As we speak, all encroachers on the Kapchorwa side of Mt. Elgon have been removed. However, UWA appreciates the need to find land for some Benet families, which are totally landless having failed to get portions of the 6,000ha that government gave them in 1983, which was an earlier attempt by government to solve the problem. These Benet families will be given the land that will be recovered from people who apportioned themselves more land than their entitlement during the 1983 land allocation and there may be some boundary adjustments subject to parliament approval so as to the match the legal park boundary line with the 1983 “boundary” line.

The LC V Chairman for Kapchorwa District was tasked with identifying those who either allocated themselves large pieces of land or influenced the committee to allocate them large pieces of land in 1983 or in subsequent years. Such persons include the Forestry staff who at the time managed the allocation process, the district leaders and politicians (individuals holding political office) and those who claim to have bought.

During meetings with the communities and leaders of Manafwa and Bududa Districts, the minister called on them to learn to co-exist with the park and to respect the park boundary. She rejected the accusations of communities who claimed to dispute the boundary, and clarified that the data that was used at the time the park was gazetted was the same data used during surveying of the boundary in 2005. The Minister specifically emphasised :

  • the need to control population growth
  • the need for district leaders to help people access Bona Bagaggawale funds
  • the need to carry out zoning for agricultural development and linking this to industrialisation
  • government’s plan to improve social services when oil revenue begins coming in.
  • that there will be NO further degazettement of protected areas or portions of them.

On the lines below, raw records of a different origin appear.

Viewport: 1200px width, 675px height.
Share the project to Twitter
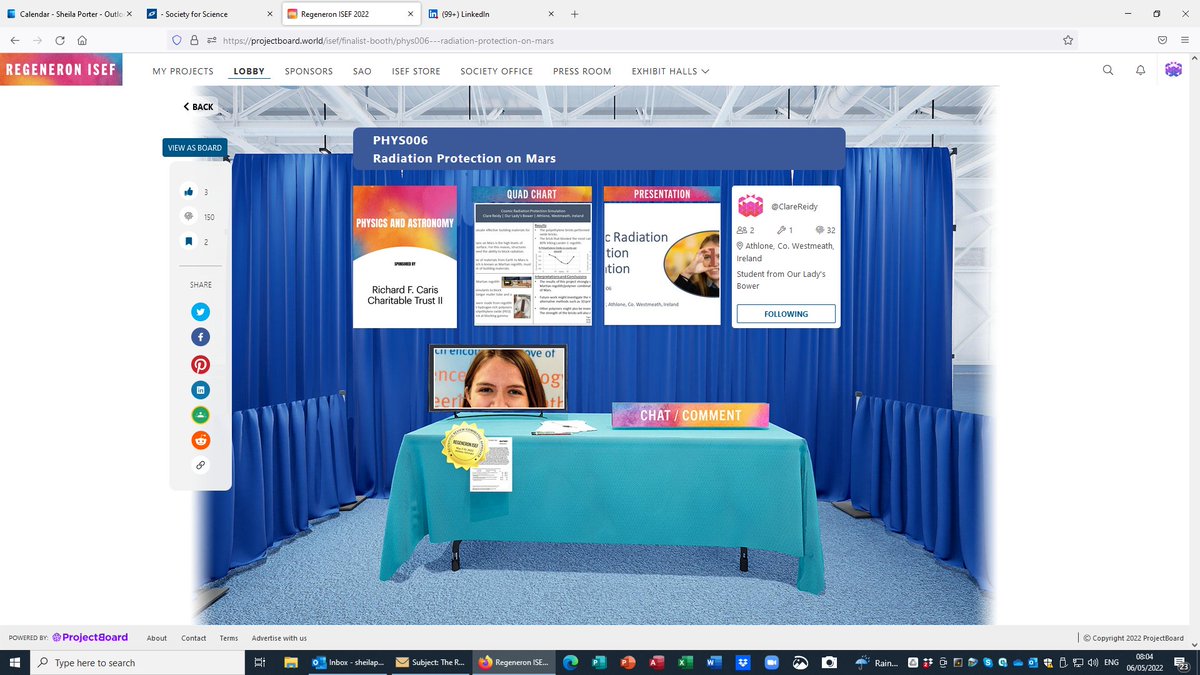pos(200,311)
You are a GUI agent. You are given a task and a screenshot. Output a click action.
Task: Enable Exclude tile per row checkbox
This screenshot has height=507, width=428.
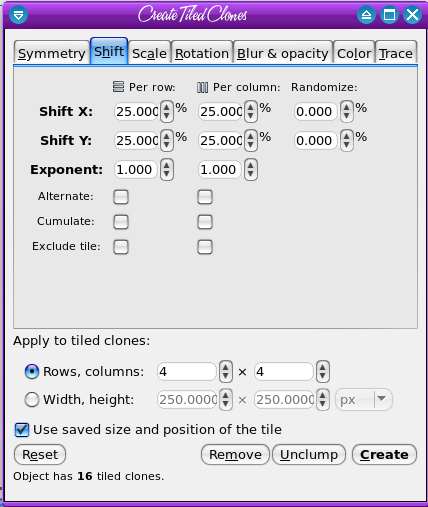[121, 247]
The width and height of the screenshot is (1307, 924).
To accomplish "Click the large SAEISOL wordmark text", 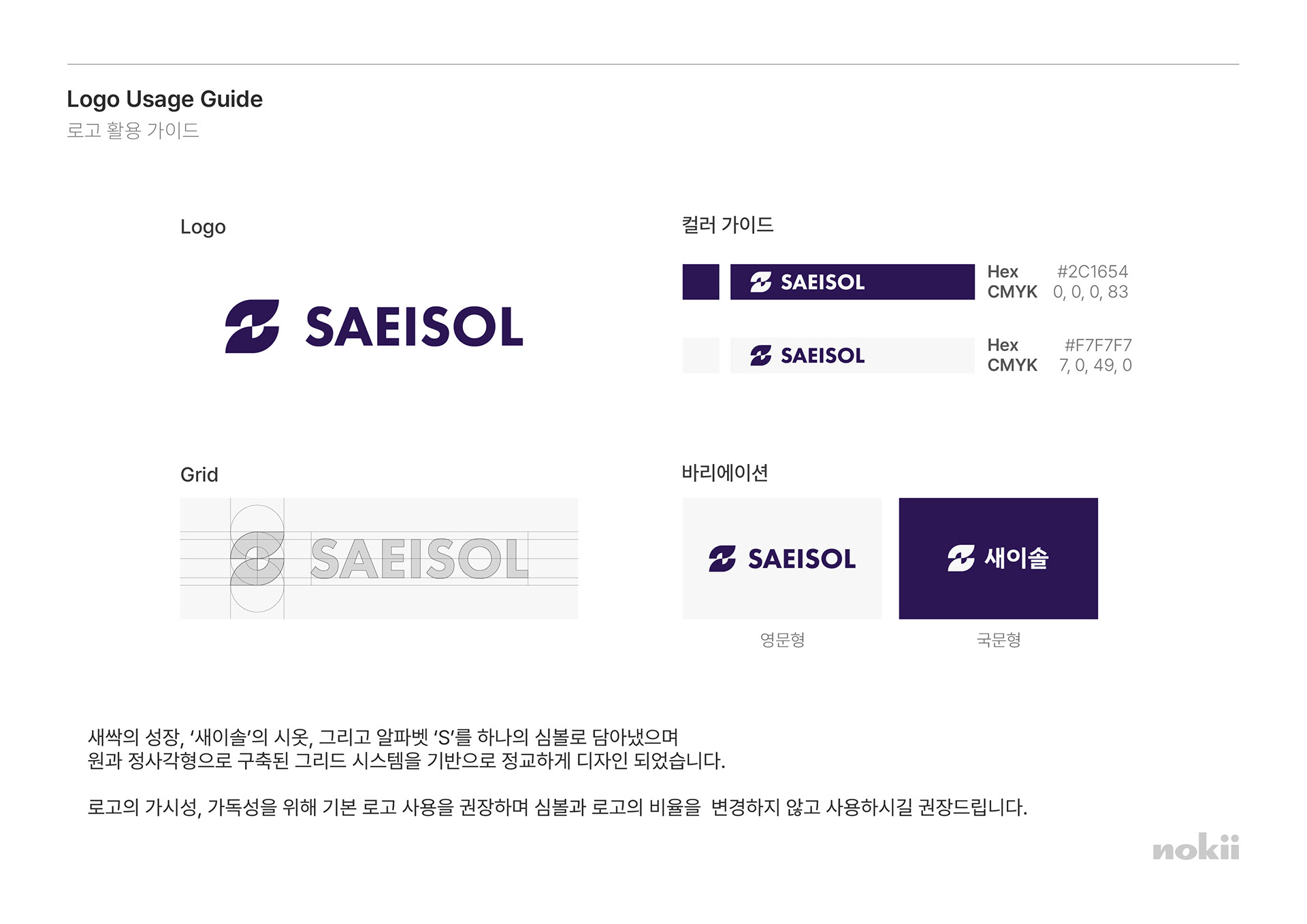I will click(x=415, y=327).
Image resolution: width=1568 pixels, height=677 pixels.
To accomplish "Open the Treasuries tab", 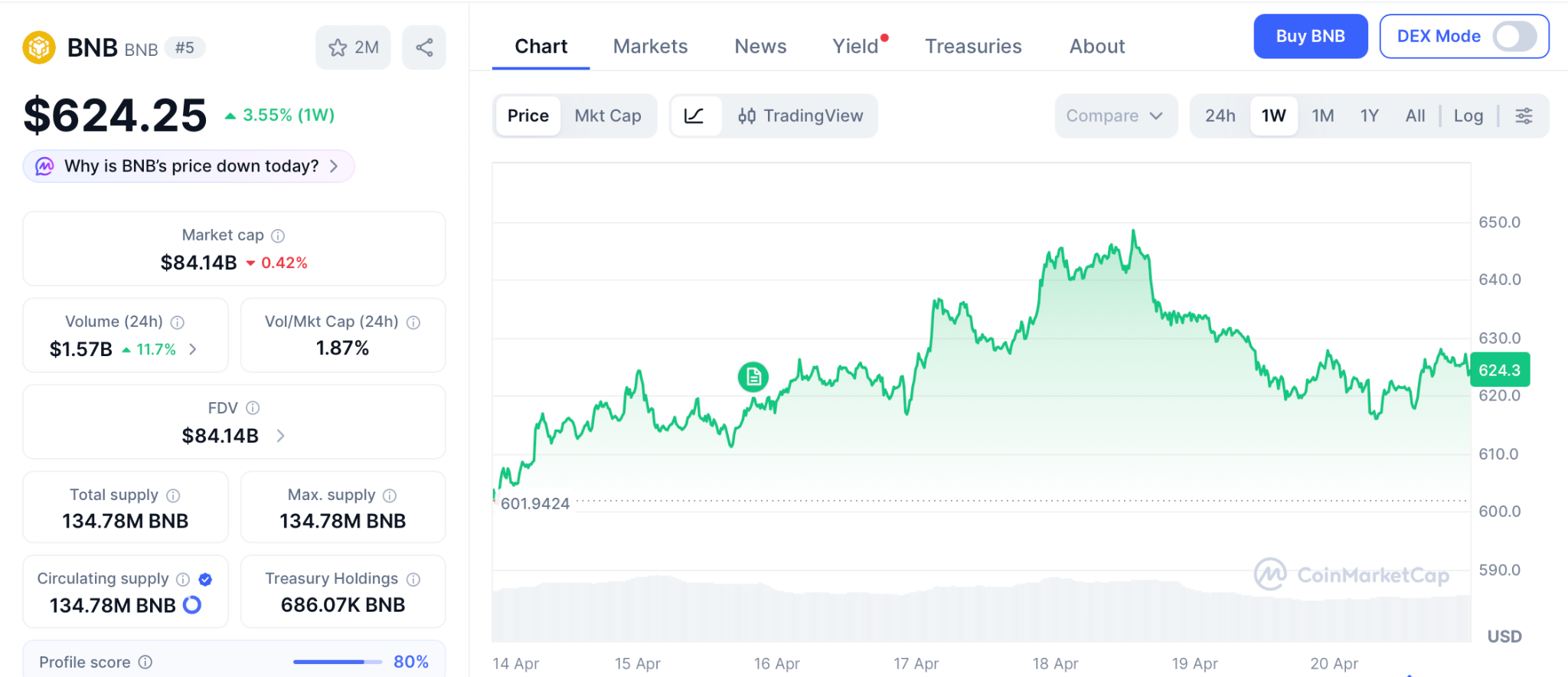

The Minister, Hon Mukwaya will within the month of April 2008 meet the area Members of Parliament from the Mt Elgon region and District leaders to discuss ways in which population growth and economic transformation can be achieved to reduce over dependency on traditional crops grown in the area and to enhance agro-processing and thus stop the clamour for degazettement of Protected Areas.

The Minister warned political leaders from the region to desist from inciting the community to encroach on the park and to use encroachment on the park as a campaign tool but rather to concentrate on real development issues and programs like high value crops, agro-processing, sanitation, family planning and education which will help transform the community and allow for a harmonious co-existence with the protected areas whose environmental values are obvious to all, especially in Bududa where every year landslides are experienced with loss of human life and property.